▸ **Exercise goal**
Produce a character-for-character copy of the data below.

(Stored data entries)
********************
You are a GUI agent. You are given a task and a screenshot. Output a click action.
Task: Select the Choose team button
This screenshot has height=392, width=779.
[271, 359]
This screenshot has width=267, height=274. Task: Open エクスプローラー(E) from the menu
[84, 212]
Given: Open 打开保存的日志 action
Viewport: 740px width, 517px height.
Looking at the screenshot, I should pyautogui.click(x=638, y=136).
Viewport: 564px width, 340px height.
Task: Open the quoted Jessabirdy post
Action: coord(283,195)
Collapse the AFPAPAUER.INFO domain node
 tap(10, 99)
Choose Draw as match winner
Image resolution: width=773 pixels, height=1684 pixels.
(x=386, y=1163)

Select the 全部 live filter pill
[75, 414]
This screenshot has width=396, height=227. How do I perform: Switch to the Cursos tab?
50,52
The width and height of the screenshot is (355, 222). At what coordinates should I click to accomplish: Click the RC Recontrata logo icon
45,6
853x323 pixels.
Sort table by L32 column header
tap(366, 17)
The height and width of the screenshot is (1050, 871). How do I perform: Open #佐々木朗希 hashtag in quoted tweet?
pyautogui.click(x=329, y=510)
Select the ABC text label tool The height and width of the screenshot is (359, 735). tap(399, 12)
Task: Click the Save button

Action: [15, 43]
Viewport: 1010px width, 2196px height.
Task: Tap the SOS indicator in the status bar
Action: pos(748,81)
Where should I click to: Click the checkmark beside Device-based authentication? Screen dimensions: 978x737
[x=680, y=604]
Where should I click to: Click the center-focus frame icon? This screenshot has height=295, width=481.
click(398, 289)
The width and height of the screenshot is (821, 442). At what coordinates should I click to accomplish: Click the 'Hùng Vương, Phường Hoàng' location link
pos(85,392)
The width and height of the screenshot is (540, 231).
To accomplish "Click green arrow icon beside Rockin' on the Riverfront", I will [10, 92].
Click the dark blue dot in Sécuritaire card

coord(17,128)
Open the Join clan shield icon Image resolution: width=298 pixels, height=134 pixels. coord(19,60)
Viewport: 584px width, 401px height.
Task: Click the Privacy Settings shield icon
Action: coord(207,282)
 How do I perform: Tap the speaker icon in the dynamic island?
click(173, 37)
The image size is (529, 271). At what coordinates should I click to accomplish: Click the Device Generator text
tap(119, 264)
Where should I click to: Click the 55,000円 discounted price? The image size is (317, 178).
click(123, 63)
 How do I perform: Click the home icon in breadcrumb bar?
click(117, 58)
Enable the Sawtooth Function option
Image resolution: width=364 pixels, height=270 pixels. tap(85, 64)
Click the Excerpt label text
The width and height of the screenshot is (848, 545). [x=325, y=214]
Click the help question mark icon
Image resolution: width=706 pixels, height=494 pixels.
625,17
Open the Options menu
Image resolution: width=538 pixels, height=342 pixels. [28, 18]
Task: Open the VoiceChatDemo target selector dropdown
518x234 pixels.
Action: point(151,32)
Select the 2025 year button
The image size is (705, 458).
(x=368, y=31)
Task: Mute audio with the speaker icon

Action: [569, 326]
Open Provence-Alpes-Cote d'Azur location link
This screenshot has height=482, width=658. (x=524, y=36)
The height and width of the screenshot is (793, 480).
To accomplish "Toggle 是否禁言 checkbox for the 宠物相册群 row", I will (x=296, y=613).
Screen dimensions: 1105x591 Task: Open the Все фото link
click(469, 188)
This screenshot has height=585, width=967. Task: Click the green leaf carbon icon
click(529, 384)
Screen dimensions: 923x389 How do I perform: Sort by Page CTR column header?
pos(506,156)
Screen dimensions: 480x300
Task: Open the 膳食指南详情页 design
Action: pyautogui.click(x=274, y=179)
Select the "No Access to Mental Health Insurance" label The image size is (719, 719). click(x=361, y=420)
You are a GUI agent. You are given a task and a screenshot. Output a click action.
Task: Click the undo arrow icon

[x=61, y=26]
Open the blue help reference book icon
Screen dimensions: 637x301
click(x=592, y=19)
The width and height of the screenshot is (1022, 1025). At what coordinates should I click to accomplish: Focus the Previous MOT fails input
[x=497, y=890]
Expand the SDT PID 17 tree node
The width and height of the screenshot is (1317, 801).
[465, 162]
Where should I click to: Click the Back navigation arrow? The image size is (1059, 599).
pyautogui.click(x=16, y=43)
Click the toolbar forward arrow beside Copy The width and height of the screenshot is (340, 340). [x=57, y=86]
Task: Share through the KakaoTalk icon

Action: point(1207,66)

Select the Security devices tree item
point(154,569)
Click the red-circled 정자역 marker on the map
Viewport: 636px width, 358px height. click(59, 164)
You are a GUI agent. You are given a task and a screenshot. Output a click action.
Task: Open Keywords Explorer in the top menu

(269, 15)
********************
▸ **Answer for the task**
You are a GUI agent. You are given a task and a screenshot. Output a click action.
Task: Select the Choose team button
This screenshot has height=392, width=779.
[271, 359]
This screenshot has width=267, height=274. Task: Open エクスプローラー(E) from the menu
[84, 212]
Given: Open 打开保存的日志 action
Viewport: 740px width, 517px height.
Looking at the screenshot, I should pyautogui.click(x=638, y=136).
Viewport: 564px width, 340px height.
Task: Open the quoted Jessabirdy post
Action: coord(283,195)
Collapse the AFPAPAUER.INFO domain node
 tap(10, 99)
Choose Draw as match winner
Image resolution: width=773 pixels, height=1684 pixels.
(x=386, y=1163)

Select the 全部 live filter pill
[75, 414]
This screenshot has width=396, height=227. How do I perform: Switch to the Cursos tab?
50,52
The width and height of the screenshot is (355, 222). At what coordinates should I click to accomplish: Click the RC Recontrata logo icon
45,6
853x323 pixels.
Sort table by L32 column header
tap(366, 17)
The height and width of the screenshot is (1050, 871). How do I perform: Open #佐々木朗希 hashtag in quoted tweet?
pyautogui.click(x=329, y=510)
Select the ABC text label tool The height and width of the screenshot is (359, 735). tap(399, 12)
Task: Click the Save button

Action: [15, 43]
Viewport: 1010px width, 2196px height.
Task: Tap the SOS indicator in the status bar
Action: pos(748,81)
Where should I click to: Click the checkmark beside Device-based authentication? Screen dimensions: 978x737
[x=680, y=604]
Where should I click to: Click the center-focus frame icon? This screenshot has height=295, width=481.
click(398, 289)
The width and height of the screenshot is (821, 442). At what coordinates should I click to accomplish: Click the 'Hùng Vương, Phường Hoàng' location link
pos(85,392)
The width and height of the screenshot is (540, 231).
To accomplish "Click green arrow icon beside Rockin' on the Riverfront", I will [10, 92].
Click the dark blue dot in Sécuritaire card

coord(17,128)
Open the Join clan shield icon Image resolution: width=298 pixels, height=134 pixels. coord(19,60)
Viewport: 584px width, 401px height.
Task: Click the Privacy Settings shield icon
Action: coord(207,282)
 How do I perform: Tap the speaker icon in the dynamic island?
click(173, 37)
The image size is (529, 271). At what coordinates should I click to accomplish: Click the Device Generator text
tap(119, 264)
Where should I click to: Click the 55,000円 discounted price? The image size is (317, 178).
click(123, 63)
 How do I perform: Click the home icon in breadcrumb bar?
click(117, 58)
Enable the Sawtooth Function option
Image resolution: width=364 pixels, height=270 pixels. tap(85, 64)
Click the Excerpt label text
The width and height of the screenshot is (848, 545). [x=325, y=214]
Click the help question mark icon
Image resolution: width=706 pixels, height=494 pixels.
625,17
Open the Options menu
Image resolution: width=538 pixels, height=342 pixels. [28, 18]
Task: Open the VoiceChatDemo target selector dropdown
518x234 pixels.
Action: point(151,32)
Select the 2025 year button
The image size is (705, 458).
(x=368, y=31)
Task: Mute audio with the speaker icon

Action: [569, 326]
Open Provence-Alpes-Cote d'Azur location link
This screenshot has height=482, width=658. (x=524, y=36)
The height and width of the screenshot is (793, 480).
To accomplish "Toggle 是否禁言 checkbox for the 宠物相册群 row", I will (x=296, y=613).
Screen dimensions: 1105x591 Task: Open the Все фото link
click(469, 188)
This screenshot has height=585, width=967. Task: Click the green leaf carbon icon
click(529, 384)
Screen dimensions: 923x389 How do I perform: Sort by Page CTR column header?
pos(506,156)
Screen dimensions: 480x300
Task: Open the 膳食指南详情页 design
Action: pyautogui.click(x=274, y=179)
Select the "No Access to Mental Health Insurance" label The image size is (719, 719). click(x=361, y=420)
You are a GUI agent. You are given a task and a screenshot. Output a click action.
Task: Click the undo arrow icon

[x=61, y=26]
Open the blue help reference book icon
Screen dimensions: 637x301
click(x=592, y=19)
The width and height of the screenshot is (1022, 1025). At what coordinates should I click to accomplish: Focus the Previous MOT fails input
[x=497, y=890]
Expand the SDT PID 17 tree node
The width and height of the screenshot is (1317, 801).
[465, 162]
Where should I click to: Click the Back navigation arrow? The image size is (1059, 599).
pyautogui.click(x=16, y=43)
Click the toolbar forward arrow beside Copy The width and height of the screenshot is (340, 340). [x=57, y=86]
Task: Share through the KakaoTalk icon

Action: point(1207,66)

Select the Security devices tree item
point(154,569)
Click the red-circled 정자역 marker on the map
Viewport: 636px width, 358px height. click(59, 164)
You are a GUI agent. You are given a task and a screenshot. Output a click action.
Task: Open Keywords Explorer in the top menu

(269, 15)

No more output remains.